Network addressable printers can be Ethernet-connected, resulting in excellent
performance, and can be sent print requests using AppleTalk, Novell IPX or Unix lpr
protocols. Each protocol as advantages and disadvantages. AppleTalk and lpr [and
IPX?] printers typically have no security facilities, even if their server
implementations usually implement some. Thus, a printer on the network is accessible
to everyone on the network. This was cause for much concern when AppleTalk was first
routed a few years ago, but, for some reason, it has not really been a problem.
Printing via Novell IPX is usually limited to relatively local printers because IPX
is not yet routed across campus. AppleTalk printers are generally not directly
addressable from PCs, IPX printers pose the same problem for Macs and for the many
PCs not connected to Novell file servers. Unix lpr printers can be addressed directly
by programs on Unix, Macs and PCs, but those programs are not part of the standard
operating system, and are generally poorly integrated with the PC's and Mac's usual
printing services. And, while AppleTalk's Printer Access Protocol has rich
diagnostics (such are "Printer out of paper", "Printer jammed" and so on), lpr [and
IPX?] have only rudimentary messages.
All the above have led to the use of many printing gateways. For example, using a
Novell file server with the MacNLM to route print requests from Macs and PCs to an
IPX (or directly connected) printer. Or using a memory-resident lpr DOS program to
route printer requests to a Unix system, and then the Columbia AppleTalk Package
(CAP) to send print requests from Unix to AppleTalk printers, while Macs print
directly. Some organizations also use GatorPrint on a GatorBox to provide a bi-
directional lpr to AppleTalk printing gateway.

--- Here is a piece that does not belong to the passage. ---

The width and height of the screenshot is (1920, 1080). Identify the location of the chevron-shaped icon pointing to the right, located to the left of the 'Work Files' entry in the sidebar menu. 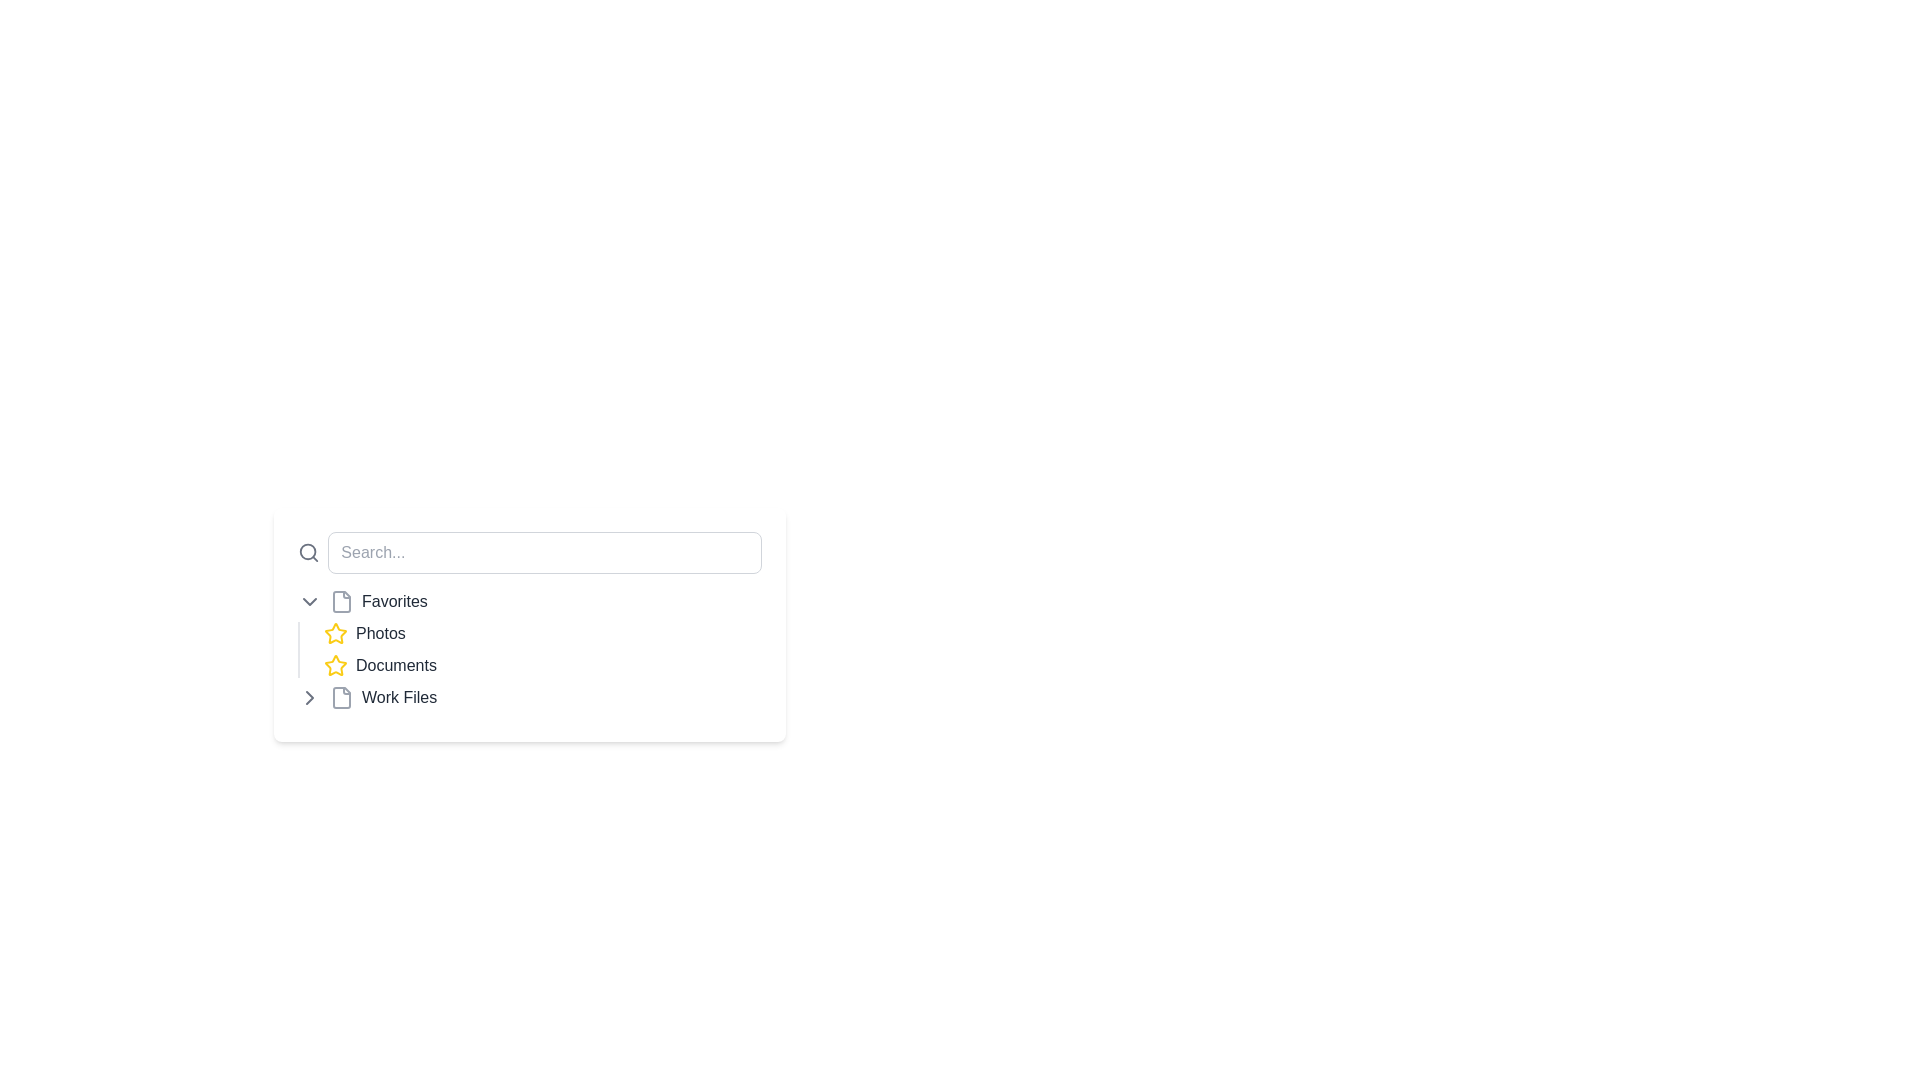
(309, 697).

Remote printing shares many of the same problems as remote file access.
Help and Consulting
Help and consulting takes different forms in different areas. Most organizations provide
walk-in and telephone consulting. Some organizations make extensive use of FAQs (lists
of Frequently Asked Questions and stock answers), usually served via the WAIS, Gopher,
TechInfo, Web, and Newsgroups.
Electronic mail and NetNews groups are also used very widely to answer questions.
Some organizations have staff dedicated to answering questions addressed to help email
accounts and specific newsgroups. The use of newsgroups also facilitates peer support,
wherein a question posed by one user is answered by another. This is particularly valuable
for many questions students ask, as other students are often well versed in answers.
Both newsgroups and electronic mail are somewhat vulnerable to abuse, as we
currently have no robust authentication and privacy protection mechanisms for these
communications channels.
Directory Services.
Directory services parallel and support the use of the services outlined above. Thus the Apple
MacOS's Chooser is used extensively by Macintosh users to find and connect to file servers
and printers. PCs use similar Novell IPX tools, although most users simply connect via startup
batch files, and do not know how to change their default connections.
All systems that use IP numbers need to have a way to map Internet addresses into numbers,
a task which is generally handled by the campus Domain Name Servers (DNS), sometimes with
help from client utilities like Unix's nslookup.
In addition to being able to locate computing resources, people use our WHOIS and CSO/ph
interfaces to our on-line email directory. In some areas the finger command is supported, but in
others, finger is not supported for security reasons.
Summary
Penn's current distributed computing architecture has evolved to
its current state, limited by available technologies, which have been
limited in scope and scale. Thus PCs, Macs, Unix systems, as well as
pair-wise and three-way combinations, chose lowest (or simplest)
common denominator technologies to form relatively isolated clusters.
While communications between these clusters is not always impossible,
the level of integration between them is usually fairly weak.